## Materials provided
== Segment start ==

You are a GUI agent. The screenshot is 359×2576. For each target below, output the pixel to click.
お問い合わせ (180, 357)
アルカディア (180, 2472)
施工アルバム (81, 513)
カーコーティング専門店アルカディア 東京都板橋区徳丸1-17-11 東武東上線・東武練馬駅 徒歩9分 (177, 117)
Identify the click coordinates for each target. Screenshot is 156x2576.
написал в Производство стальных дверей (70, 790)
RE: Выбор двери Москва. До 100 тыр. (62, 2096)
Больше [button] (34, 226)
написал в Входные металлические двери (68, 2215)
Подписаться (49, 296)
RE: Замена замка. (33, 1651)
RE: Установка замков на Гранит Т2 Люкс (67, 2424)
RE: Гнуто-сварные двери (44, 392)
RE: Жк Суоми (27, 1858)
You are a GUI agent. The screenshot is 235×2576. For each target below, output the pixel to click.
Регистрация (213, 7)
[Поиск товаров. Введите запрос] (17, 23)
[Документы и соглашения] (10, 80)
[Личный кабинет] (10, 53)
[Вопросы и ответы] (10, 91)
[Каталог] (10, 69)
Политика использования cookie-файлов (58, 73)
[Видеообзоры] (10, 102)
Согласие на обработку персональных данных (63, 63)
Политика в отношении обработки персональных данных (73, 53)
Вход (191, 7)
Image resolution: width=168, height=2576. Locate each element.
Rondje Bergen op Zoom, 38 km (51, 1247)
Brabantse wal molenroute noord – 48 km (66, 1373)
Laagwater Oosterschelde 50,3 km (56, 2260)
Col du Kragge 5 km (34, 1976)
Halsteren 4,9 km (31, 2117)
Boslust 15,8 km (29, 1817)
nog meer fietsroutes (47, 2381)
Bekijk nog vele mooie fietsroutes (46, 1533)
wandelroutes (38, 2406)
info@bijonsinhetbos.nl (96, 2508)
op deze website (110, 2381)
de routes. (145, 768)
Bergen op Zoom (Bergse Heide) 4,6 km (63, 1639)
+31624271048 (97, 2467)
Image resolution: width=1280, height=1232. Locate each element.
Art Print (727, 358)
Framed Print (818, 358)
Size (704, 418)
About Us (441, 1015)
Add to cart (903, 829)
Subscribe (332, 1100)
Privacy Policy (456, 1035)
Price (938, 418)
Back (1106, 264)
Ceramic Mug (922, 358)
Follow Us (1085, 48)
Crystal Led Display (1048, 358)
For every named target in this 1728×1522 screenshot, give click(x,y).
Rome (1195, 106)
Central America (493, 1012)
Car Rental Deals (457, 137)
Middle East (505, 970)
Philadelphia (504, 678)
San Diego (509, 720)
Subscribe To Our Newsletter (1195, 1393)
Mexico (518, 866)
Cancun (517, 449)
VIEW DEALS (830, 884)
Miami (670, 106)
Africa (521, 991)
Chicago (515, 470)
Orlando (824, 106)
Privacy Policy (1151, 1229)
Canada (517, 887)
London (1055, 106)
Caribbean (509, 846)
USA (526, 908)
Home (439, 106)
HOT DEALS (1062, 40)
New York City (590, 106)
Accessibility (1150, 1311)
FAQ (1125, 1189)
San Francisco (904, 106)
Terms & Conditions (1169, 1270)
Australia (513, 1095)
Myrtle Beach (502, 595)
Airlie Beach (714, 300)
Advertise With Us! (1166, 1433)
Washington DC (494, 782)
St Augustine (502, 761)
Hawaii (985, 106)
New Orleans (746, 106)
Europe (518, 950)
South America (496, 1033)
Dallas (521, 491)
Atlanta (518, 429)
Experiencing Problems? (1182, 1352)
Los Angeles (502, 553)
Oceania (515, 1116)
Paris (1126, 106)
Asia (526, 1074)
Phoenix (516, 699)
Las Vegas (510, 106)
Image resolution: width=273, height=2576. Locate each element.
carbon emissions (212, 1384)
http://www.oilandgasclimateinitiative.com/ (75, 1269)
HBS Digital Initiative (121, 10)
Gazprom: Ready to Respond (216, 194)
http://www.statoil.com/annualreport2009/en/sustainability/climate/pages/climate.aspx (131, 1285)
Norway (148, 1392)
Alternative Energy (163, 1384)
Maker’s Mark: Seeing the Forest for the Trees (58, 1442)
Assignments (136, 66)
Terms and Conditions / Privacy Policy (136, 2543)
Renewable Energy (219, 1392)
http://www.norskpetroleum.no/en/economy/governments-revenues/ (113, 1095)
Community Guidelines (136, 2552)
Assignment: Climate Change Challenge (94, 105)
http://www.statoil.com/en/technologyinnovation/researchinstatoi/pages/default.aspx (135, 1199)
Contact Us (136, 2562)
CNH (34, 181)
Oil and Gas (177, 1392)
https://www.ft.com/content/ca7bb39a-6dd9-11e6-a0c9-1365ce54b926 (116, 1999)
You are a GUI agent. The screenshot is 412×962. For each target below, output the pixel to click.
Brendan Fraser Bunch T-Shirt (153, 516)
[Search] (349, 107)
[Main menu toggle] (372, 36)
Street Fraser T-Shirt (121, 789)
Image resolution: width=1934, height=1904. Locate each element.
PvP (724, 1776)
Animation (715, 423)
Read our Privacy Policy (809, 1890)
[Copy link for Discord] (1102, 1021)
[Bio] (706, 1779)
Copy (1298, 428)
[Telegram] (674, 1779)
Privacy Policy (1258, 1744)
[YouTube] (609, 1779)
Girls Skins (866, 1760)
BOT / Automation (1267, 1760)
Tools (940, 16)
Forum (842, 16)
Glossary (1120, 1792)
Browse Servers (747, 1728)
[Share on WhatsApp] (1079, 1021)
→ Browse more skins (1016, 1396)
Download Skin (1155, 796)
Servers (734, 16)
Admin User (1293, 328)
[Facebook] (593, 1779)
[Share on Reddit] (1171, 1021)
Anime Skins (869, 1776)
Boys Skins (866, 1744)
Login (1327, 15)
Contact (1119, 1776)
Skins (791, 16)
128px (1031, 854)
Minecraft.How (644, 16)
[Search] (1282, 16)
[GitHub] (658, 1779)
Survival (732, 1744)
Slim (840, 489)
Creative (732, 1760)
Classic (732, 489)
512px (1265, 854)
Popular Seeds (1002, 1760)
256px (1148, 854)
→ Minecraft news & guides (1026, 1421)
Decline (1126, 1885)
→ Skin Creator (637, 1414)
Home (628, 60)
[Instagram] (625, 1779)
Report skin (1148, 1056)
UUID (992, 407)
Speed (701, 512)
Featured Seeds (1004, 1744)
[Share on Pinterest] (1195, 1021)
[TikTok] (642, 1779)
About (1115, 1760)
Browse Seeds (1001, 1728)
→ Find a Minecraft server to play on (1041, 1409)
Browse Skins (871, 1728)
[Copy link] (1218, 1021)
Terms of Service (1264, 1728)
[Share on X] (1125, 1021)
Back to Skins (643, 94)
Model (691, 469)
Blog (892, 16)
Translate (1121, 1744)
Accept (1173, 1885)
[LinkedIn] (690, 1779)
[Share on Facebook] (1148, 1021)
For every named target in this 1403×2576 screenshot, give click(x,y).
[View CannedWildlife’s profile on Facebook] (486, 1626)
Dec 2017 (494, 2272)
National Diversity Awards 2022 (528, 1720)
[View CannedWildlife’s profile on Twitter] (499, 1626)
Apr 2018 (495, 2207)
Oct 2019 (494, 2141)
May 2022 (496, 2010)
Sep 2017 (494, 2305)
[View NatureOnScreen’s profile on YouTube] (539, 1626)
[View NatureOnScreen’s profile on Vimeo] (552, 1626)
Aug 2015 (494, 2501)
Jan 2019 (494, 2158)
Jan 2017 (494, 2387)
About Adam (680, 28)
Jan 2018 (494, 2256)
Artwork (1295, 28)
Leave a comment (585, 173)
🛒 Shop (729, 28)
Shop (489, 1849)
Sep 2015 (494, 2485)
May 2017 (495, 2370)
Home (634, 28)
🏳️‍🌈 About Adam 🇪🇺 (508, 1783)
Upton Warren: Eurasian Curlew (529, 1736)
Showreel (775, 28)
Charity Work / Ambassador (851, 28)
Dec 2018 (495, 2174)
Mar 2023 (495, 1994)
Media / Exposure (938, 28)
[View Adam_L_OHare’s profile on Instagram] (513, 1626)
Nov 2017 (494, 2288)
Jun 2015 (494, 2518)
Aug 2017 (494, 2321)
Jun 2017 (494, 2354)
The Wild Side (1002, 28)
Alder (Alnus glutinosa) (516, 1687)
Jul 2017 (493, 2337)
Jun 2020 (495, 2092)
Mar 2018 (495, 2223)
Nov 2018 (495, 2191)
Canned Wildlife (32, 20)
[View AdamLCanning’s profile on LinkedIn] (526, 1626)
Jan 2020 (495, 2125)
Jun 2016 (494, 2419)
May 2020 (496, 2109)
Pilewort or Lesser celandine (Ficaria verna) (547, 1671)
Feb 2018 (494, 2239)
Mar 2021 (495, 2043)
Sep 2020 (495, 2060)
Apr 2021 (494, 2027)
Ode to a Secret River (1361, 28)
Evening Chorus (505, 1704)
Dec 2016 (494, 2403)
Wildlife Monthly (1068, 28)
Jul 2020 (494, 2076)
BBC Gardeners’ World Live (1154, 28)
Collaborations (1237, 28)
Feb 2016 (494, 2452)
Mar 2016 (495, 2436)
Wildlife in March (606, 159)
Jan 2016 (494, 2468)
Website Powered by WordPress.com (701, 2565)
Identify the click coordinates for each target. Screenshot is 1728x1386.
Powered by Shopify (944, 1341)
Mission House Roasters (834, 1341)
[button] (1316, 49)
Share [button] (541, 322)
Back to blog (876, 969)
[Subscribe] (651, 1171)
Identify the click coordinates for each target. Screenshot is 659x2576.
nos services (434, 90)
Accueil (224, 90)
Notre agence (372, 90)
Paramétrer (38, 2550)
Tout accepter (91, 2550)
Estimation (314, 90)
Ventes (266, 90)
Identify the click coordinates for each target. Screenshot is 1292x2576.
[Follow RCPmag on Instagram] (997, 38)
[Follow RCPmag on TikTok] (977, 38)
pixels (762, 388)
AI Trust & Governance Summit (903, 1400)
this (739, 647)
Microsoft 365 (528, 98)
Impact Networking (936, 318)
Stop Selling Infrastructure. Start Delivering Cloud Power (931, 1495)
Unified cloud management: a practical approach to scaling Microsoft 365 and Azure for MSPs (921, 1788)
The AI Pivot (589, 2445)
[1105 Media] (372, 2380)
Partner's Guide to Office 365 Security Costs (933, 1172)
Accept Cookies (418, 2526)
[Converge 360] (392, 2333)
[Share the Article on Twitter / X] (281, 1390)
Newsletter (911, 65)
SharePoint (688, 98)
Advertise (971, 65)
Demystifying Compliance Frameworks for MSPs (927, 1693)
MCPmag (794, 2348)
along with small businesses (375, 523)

== Segment end ==

## Task instructions
Reproducing the whole listing above is not the task. Copy exactly only the lines from the one with "wandelroutes (38, 2406)" to the one with "Framed Print (818, 358)", both kept.

## Exercise answer
wandelroutes (38, 2406)
info@bijonsinhetbos.nl (96, 2508)
op deze website (110, 2381)
de routes. (145, 768)
Bergen op Zoom (Bergse Heide) 4,6 km (63, 1639)
+31624271048 (97, 2467)
Image resolution: width=1280, height=1232. Locate each element.
Art Print (727, 358)
Framed Print (818, 358)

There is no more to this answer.